Cat food firm blames deaths on quarantine controls


Kelly Burke Consumer Affairs Reporter
November 28, 2008

THE Canadian manufacturer at the centre of a local pet food scare caused by paralysis in more than 40 cats has placed the blame squarely on the shoulders of the Australian Government.

In a statement released yesterday, Champion Petfoods, of Alberta, said it was pulling out of the Australian market after independent tests from a US laboratory on its Orijen brand of cat food showed that dangerous levels of irradiation mandated by the Australian Government appeared to be to blame for the outbreak of serious illness among Australian cats.

Five animals have so far had to be put down, although it is believed a number of cats in other states were also destroyed before the link to the Orijen brand of food had been made.

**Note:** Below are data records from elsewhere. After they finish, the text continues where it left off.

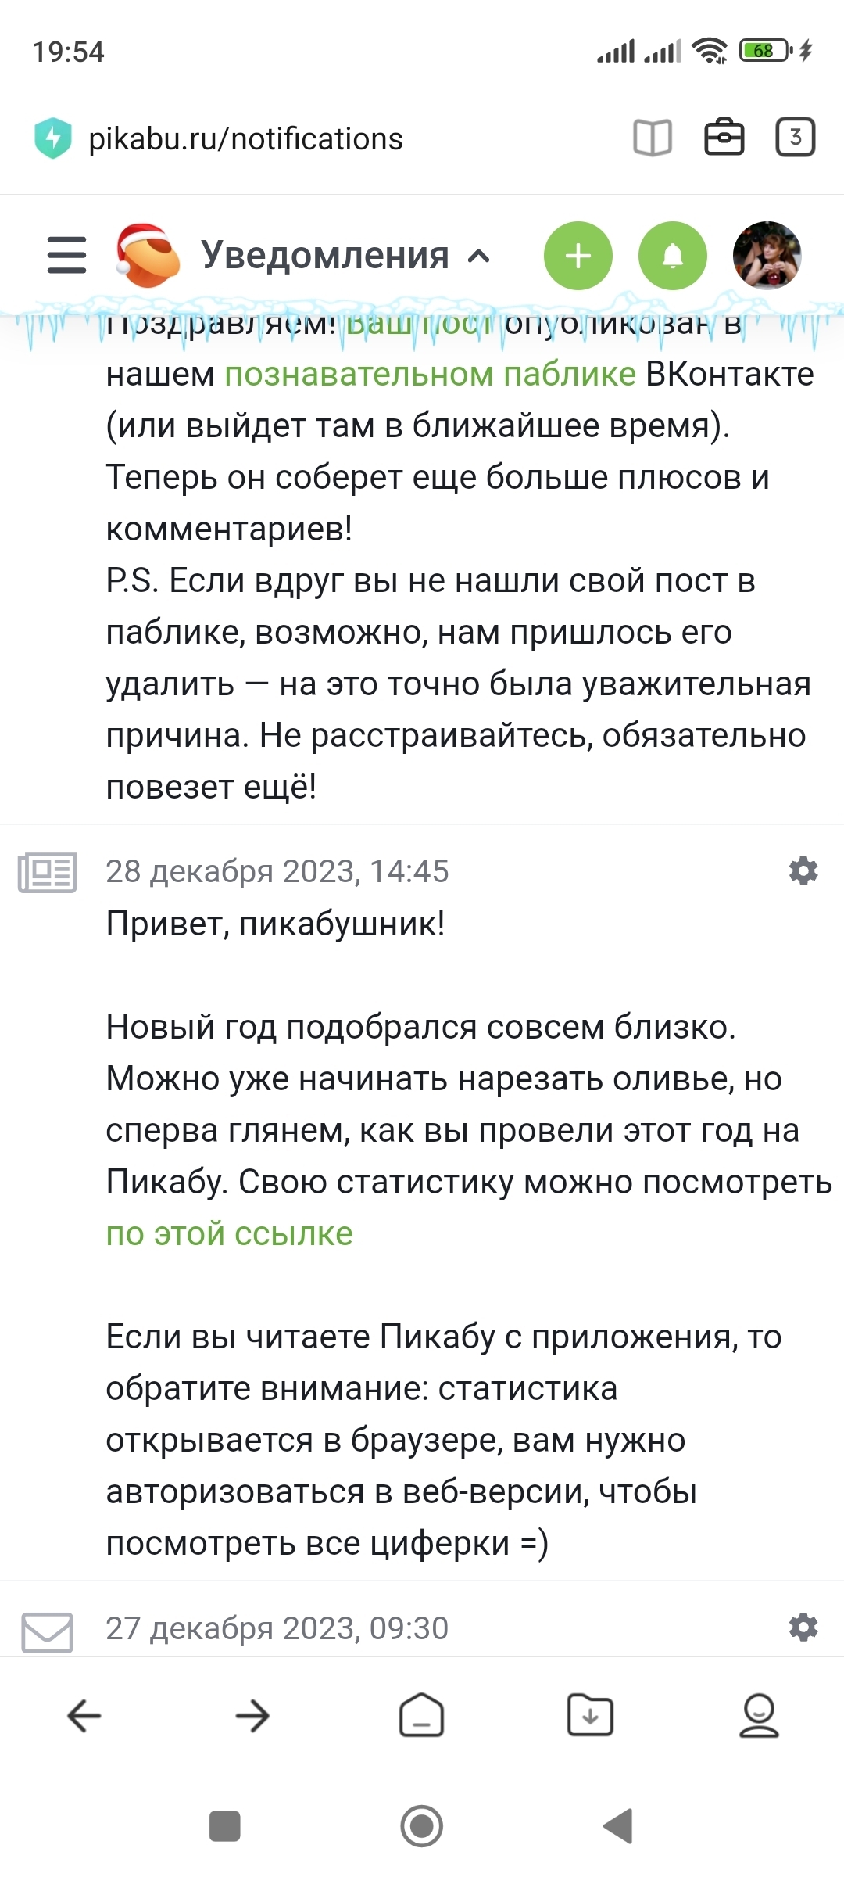Open the user profile avatar

[x=767, y=256]
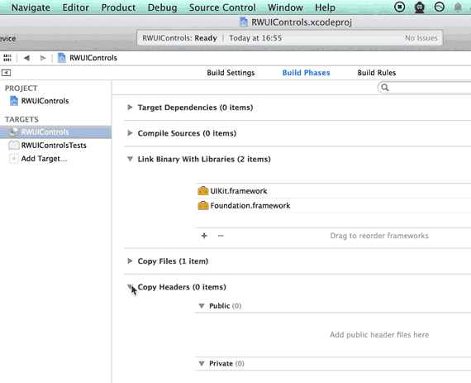
Task: Click the stop-circle menu bar icon
Action: click(399, 7)
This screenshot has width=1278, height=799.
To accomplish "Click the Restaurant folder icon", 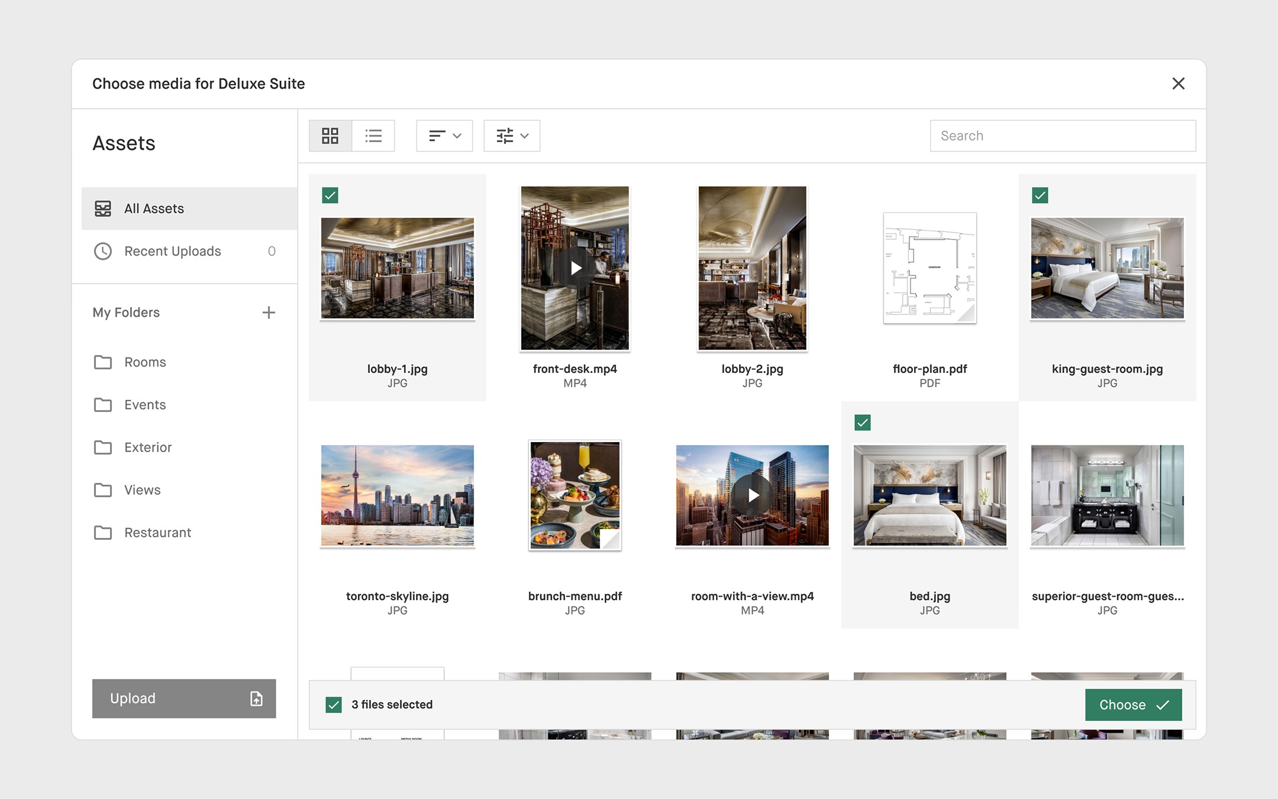I will click(x=103, y=533).
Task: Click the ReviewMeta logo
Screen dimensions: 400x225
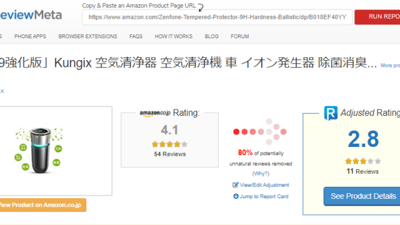Action: (x=31, y=15)
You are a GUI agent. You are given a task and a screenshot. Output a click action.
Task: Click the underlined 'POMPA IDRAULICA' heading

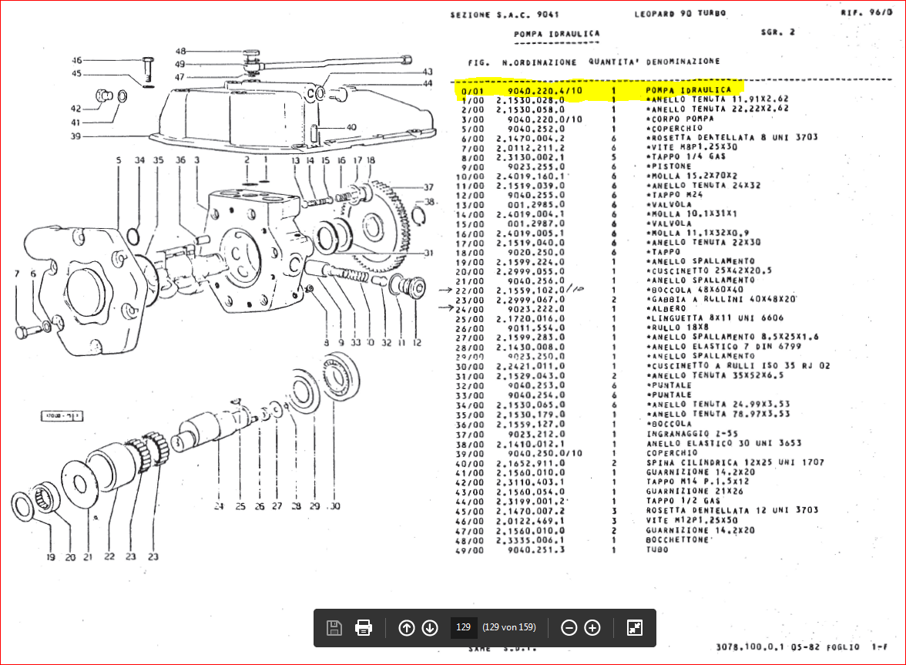[556, 34]

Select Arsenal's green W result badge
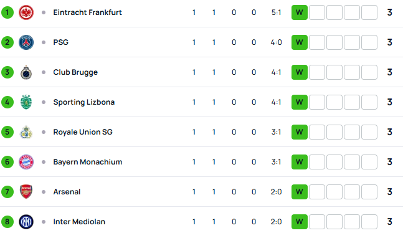pyautogui.click(x=300, y=192)
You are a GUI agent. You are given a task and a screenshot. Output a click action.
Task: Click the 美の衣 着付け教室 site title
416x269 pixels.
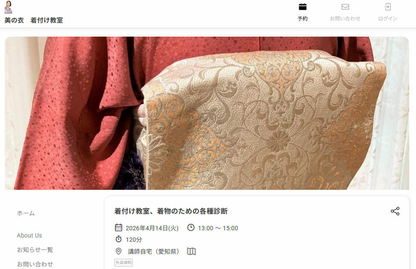pos(34,20)
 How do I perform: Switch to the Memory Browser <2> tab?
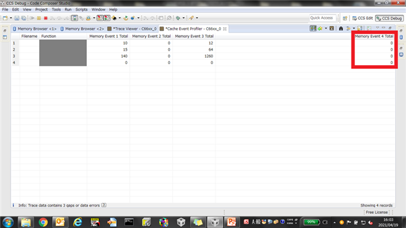click(82, 29)
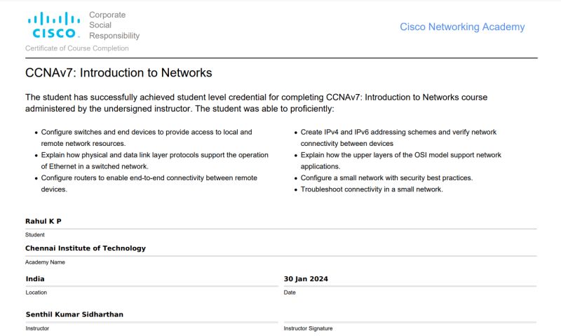Click the introductory paragraph about the student
The height and width of the screenshot is (336, 561).
click(x=256, y=103)
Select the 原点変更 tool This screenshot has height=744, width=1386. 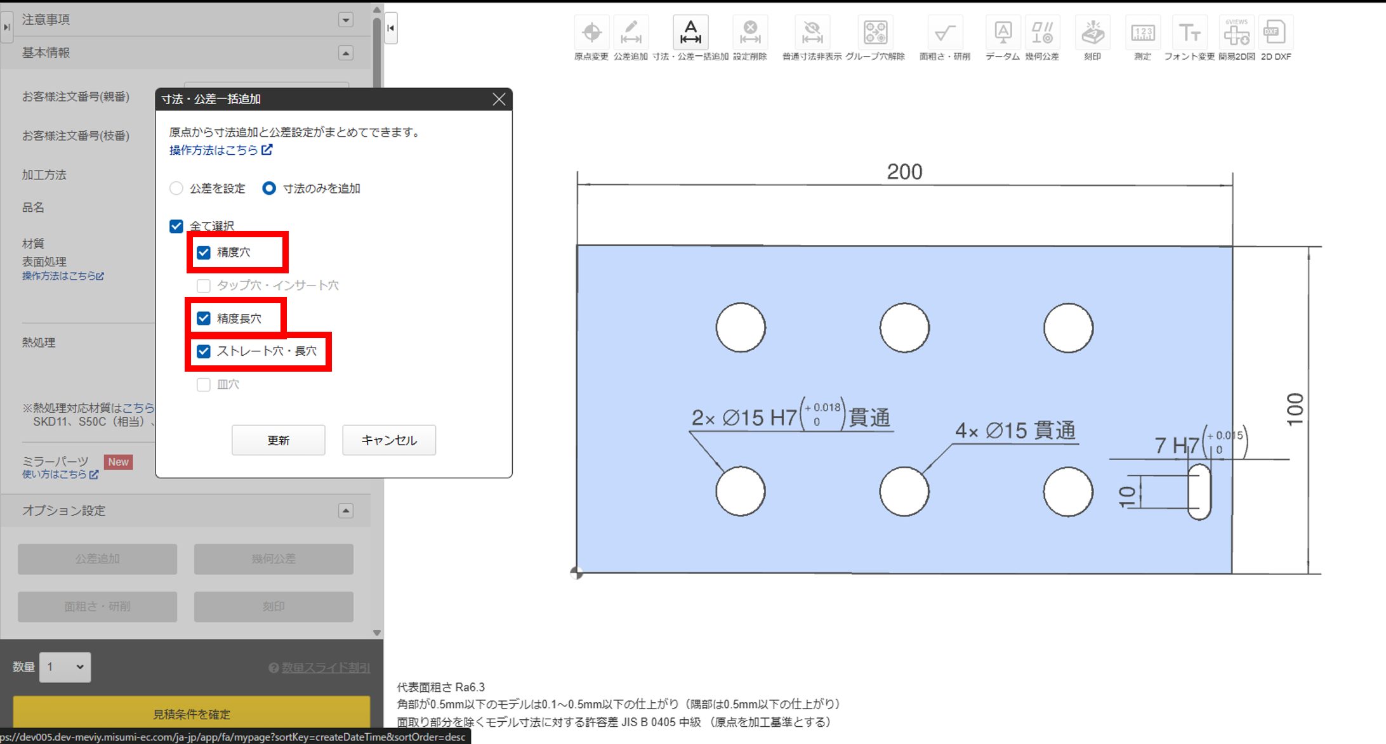tap(591, 32)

The company, which exports to 50 countries, said only Australia demanded its pet food be irradiated because Orijen was not highly processed or cooked at the same high temperatures as most other imported pet foods.

Citing a US study last year which found that levels between 36 and 47 kiloGrays of Cobalt 60 gamma rays were linked to neurological symptoms similar to those found in the affected Australian cats, the pet food company said the minimum level of 50 kGYs demanded by the Australian Government for the imported product was clearly excessive, and had possibly led to a serious depletion of vitamin A.

The only human foods approved for irradiation in Australia are imported herbs and spices, ranging from 10 to 30 kGYs, and tropical fruit, irradiated at no more than 1 kGY.

A spokesman for the Department of Agriculture, Fisheries & Forestry said Australia required all dry and semi-dried pet food to be either heat-treated or irradiated and Orijen was just one of a number of pet food manufacturers that exported to Australia.

"No other manufacturer has reported any similar issues," he said.

The Sydney cat neurologist who first identified the link between the pet food and the outbreak of illness in the local cat population, Dr Georgina Child, was sceptical of the company's claims.

"There is nothing to suggest any of the cats I have seen are vitamin A deficient and while all the cats have eaten Orijen, most have also eaten a variety of other foods," she said.

The study quoted by the company was based on the findings of just eight cats and concluded that further research was required to support any link between vitamin A depletion, irradiation and neurological illness, Dr Child said.